### Required action
Give again, exactly as they appear, only the lines from the one containing "Viewport: 1389px width, 868px height." through the last line of the material below.

### Material to process
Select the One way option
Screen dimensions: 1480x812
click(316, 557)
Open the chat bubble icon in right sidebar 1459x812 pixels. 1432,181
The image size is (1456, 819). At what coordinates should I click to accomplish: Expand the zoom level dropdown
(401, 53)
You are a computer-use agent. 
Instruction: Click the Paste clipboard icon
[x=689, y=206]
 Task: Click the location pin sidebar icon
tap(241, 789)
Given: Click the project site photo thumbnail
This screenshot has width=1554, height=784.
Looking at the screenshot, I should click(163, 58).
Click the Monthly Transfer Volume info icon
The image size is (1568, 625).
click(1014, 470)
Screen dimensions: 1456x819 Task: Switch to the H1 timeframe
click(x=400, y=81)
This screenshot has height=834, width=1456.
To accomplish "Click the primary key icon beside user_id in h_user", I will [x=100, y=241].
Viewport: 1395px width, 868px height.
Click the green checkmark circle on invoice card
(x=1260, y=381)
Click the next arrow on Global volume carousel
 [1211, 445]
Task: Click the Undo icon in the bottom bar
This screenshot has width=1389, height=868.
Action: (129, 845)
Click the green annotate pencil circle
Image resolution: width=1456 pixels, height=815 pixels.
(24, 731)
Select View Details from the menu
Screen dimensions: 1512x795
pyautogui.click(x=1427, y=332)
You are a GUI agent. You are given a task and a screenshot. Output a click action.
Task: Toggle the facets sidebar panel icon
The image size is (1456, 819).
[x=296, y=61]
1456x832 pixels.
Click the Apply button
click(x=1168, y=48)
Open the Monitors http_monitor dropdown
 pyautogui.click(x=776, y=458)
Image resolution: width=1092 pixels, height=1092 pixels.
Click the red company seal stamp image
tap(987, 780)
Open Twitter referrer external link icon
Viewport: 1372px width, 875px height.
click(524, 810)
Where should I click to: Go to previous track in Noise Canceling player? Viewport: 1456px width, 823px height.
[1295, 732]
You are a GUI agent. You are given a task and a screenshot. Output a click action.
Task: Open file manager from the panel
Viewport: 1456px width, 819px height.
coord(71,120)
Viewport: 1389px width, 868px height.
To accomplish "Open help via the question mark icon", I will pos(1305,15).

### Task answer
Viewport: 1389px width, 868px height.
To accomplish "Open help via the question mark icon", I will pos(1305,15).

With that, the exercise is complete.